* About this task
Look through the lines below, find those with the word "response", and copy them.

───── Data excerpts

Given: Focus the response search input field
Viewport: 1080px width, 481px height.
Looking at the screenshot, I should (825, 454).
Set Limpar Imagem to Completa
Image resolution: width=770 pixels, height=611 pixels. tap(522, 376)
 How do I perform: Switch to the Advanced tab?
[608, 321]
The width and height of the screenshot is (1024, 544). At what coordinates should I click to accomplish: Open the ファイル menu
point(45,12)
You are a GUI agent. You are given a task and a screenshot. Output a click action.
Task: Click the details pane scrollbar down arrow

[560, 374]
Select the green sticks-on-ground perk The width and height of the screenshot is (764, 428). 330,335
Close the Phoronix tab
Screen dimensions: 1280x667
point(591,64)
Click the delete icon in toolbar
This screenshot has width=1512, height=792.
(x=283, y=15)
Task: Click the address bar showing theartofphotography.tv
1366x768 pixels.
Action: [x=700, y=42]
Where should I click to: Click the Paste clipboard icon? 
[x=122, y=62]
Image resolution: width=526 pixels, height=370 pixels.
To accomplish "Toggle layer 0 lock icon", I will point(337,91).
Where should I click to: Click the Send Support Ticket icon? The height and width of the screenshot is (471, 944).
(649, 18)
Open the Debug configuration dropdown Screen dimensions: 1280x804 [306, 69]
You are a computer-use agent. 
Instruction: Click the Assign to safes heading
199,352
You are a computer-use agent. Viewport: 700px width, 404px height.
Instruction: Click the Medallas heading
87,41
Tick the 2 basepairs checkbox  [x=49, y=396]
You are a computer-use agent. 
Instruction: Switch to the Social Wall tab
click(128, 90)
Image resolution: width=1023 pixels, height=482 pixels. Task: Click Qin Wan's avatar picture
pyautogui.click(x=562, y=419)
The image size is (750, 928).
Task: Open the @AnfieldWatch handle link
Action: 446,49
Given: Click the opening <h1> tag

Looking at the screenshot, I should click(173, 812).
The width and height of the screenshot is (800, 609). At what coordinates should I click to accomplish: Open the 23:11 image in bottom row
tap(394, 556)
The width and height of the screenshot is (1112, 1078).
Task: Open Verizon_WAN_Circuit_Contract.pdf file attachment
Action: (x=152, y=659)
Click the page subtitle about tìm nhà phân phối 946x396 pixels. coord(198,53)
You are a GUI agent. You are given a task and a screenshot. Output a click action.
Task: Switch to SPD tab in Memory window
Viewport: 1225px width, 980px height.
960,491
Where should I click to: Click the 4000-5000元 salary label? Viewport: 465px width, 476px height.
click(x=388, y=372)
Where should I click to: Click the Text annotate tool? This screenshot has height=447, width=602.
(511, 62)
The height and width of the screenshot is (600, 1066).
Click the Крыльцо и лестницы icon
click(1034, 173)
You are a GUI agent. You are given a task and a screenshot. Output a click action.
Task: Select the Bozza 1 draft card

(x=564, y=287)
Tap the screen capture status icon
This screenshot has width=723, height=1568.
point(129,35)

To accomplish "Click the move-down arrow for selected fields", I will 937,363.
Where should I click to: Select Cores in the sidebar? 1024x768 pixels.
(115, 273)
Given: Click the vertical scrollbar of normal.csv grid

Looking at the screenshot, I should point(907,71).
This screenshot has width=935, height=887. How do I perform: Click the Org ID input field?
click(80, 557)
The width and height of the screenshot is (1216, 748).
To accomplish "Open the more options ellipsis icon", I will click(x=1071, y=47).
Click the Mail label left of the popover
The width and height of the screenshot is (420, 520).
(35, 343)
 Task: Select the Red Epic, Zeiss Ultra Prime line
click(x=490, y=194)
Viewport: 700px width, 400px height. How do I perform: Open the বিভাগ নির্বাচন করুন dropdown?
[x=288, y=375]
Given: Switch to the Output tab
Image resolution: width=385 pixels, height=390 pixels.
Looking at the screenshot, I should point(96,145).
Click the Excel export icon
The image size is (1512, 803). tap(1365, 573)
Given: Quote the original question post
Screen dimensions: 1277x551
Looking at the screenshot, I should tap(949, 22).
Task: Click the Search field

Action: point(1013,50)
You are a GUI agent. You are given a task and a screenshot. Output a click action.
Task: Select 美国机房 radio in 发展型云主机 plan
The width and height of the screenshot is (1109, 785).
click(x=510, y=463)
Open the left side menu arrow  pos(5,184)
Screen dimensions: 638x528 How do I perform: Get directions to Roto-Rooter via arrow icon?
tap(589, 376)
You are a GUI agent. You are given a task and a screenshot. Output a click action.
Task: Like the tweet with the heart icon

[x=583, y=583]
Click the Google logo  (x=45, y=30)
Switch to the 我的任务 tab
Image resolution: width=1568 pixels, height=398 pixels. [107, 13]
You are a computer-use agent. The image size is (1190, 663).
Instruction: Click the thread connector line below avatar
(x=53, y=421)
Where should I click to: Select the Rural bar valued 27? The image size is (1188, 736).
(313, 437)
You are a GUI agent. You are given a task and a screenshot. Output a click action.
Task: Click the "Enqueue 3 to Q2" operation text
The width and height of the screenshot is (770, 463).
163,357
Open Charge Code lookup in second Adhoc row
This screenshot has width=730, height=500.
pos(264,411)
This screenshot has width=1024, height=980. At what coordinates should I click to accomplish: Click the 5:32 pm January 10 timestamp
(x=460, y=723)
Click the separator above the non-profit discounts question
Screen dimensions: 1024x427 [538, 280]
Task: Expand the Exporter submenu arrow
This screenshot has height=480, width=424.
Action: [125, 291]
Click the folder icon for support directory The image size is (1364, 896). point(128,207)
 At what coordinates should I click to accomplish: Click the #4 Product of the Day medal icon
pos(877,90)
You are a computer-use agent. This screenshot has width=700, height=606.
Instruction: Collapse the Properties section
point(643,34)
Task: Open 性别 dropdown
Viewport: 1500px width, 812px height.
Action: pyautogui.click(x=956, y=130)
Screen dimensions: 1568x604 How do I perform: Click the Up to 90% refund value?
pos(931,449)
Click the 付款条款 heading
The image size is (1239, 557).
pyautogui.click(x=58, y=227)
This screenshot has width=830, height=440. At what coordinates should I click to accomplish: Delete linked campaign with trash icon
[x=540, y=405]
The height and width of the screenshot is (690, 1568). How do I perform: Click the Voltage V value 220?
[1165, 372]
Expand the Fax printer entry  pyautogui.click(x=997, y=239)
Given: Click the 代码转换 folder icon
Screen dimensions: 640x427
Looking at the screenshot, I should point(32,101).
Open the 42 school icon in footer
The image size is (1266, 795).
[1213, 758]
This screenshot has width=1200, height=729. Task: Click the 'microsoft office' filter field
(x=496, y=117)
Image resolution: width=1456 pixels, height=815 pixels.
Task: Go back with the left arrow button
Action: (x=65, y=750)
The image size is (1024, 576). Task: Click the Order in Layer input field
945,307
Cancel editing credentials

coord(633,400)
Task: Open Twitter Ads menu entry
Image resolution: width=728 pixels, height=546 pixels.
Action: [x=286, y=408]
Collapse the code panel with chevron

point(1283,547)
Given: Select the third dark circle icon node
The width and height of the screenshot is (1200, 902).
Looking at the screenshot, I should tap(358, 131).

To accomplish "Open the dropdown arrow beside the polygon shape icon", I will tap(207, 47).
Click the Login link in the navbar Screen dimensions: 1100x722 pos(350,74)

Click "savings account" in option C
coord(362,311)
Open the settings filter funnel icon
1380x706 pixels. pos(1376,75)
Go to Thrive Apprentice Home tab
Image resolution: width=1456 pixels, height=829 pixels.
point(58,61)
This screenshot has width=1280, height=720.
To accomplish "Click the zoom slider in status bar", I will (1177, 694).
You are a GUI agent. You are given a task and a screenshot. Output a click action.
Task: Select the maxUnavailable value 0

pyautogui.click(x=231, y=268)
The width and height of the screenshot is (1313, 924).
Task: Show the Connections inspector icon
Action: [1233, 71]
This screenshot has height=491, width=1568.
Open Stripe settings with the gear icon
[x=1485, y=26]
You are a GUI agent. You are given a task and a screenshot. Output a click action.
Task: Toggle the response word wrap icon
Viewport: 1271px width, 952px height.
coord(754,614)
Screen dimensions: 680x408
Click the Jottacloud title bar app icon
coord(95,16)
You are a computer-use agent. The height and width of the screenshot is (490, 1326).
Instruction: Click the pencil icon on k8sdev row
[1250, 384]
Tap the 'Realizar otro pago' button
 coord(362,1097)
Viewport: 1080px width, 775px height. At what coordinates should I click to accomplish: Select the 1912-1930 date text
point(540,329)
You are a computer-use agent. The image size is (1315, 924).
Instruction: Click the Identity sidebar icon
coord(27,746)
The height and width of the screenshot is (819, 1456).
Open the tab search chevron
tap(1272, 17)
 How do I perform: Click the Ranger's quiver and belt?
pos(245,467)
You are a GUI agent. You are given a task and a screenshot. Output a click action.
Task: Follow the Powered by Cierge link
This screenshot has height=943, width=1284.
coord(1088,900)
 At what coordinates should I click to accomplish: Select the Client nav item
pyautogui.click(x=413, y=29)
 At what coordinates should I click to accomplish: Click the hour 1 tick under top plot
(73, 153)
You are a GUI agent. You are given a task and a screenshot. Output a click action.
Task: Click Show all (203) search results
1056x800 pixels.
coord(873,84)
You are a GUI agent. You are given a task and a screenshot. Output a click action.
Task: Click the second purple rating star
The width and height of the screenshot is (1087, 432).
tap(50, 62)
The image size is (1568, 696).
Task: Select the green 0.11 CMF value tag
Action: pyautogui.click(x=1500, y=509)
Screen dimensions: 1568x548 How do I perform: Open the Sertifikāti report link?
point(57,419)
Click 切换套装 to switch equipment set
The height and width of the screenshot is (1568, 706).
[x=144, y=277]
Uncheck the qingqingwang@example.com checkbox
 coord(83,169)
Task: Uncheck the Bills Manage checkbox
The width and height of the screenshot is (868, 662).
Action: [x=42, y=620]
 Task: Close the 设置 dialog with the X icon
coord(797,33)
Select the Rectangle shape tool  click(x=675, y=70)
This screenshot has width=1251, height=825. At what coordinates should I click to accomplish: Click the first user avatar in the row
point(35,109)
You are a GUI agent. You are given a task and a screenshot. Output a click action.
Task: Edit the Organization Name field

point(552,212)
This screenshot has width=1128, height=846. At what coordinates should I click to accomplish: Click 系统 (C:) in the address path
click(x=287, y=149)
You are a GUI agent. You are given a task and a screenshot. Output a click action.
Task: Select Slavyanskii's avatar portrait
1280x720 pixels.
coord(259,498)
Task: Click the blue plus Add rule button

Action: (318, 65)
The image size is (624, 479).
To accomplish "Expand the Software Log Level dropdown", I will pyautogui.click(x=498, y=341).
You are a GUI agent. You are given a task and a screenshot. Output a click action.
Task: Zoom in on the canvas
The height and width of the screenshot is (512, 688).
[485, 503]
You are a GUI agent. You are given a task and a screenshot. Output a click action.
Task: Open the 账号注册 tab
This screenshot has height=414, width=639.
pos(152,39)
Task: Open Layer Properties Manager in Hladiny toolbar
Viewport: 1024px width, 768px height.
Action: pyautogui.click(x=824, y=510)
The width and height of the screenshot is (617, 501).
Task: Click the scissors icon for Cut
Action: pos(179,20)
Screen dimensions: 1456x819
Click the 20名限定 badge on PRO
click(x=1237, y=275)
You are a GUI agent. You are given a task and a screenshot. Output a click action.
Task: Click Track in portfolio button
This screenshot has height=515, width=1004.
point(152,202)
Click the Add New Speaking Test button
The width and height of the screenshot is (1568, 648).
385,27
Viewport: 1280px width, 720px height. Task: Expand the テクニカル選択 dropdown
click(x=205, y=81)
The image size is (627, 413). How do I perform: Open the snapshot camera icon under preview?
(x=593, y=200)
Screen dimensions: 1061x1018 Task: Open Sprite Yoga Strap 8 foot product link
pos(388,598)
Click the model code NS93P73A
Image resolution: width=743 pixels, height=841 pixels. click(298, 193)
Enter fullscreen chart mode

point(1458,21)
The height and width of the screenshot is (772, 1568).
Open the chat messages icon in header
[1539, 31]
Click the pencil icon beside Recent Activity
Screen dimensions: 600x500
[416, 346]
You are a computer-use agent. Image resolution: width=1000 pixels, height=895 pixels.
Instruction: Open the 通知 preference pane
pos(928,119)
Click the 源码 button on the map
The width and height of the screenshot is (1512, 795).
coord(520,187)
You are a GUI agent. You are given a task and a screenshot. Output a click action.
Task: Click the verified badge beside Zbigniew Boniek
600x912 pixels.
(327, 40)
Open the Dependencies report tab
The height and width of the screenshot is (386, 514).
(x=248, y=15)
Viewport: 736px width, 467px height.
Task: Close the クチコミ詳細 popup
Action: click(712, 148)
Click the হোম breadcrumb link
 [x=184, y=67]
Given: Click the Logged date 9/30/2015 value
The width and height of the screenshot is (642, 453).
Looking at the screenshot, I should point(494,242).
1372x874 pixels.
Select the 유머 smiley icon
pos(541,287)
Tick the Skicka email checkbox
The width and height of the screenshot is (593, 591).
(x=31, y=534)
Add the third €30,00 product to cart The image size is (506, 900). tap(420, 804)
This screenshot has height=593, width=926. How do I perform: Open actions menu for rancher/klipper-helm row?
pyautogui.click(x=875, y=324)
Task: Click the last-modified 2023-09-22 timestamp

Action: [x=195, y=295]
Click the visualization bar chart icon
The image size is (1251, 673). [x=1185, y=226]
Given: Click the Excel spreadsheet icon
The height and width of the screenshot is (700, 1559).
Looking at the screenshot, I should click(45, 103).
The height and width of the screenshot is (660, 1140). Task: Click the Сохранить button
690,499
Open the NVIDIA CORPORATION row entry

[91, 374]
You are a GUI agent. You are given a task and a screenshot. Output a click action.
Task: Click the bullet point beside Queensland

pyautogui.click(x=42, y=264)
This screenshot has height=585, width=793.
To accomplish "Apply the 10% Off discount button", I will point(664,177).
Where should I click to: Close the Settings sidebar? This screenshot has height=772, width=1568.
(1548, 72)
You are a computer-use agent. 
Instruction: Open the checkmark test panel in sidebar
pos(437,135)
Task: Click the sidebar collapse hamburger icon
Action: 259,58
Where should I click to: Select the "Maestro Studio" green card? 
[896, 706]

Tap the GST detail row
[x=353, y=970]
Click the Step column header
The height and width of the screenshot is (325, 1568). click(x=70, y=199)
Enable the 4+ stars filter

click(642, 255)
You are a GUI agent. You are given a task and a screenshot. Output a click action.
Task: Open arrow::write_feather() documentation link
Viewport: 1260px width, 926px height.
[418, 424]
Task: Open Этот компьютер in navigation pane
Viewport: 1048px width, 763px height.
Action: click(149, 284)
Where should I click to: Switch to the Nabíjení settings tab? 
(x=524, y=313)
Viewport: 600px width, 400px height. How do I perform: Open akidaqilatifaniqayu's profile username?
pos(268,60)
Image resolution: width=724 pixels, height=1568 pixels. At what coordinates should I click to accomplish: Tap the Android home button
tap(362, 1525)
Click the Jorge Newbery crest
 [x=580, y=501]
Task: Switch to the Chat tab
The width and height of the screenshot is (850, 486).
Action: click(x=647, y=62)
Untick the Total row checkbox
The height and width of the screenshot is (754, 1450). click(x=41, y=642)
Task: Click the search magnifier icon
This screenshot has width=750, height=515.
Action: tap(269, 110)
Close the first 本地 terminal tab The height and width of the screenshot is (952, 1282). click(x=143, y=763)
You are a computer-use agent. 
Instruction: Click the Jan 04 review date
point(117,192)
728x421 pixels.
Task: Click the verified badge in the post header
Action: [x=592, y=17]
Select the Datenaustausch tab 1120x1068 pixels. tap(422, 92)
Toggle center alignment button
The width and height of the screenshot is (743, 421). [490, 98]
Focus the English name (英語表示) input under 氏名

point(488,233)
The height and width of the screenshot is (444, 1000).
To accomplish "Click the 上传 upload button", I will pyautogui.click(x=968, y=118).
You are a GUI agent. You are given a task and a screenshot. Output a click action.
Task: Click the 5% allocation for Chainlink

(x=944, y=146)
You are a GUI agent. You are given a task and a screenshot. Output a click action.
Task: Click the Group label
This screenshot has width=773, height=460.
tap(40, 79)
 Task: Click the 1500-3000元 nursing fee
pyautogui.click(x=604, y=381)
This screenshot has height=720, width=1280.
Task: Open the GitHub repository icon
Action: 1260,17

──────────

* Expected answer
Given: Focus the response search input field
Task: Toggle the response word wrap icon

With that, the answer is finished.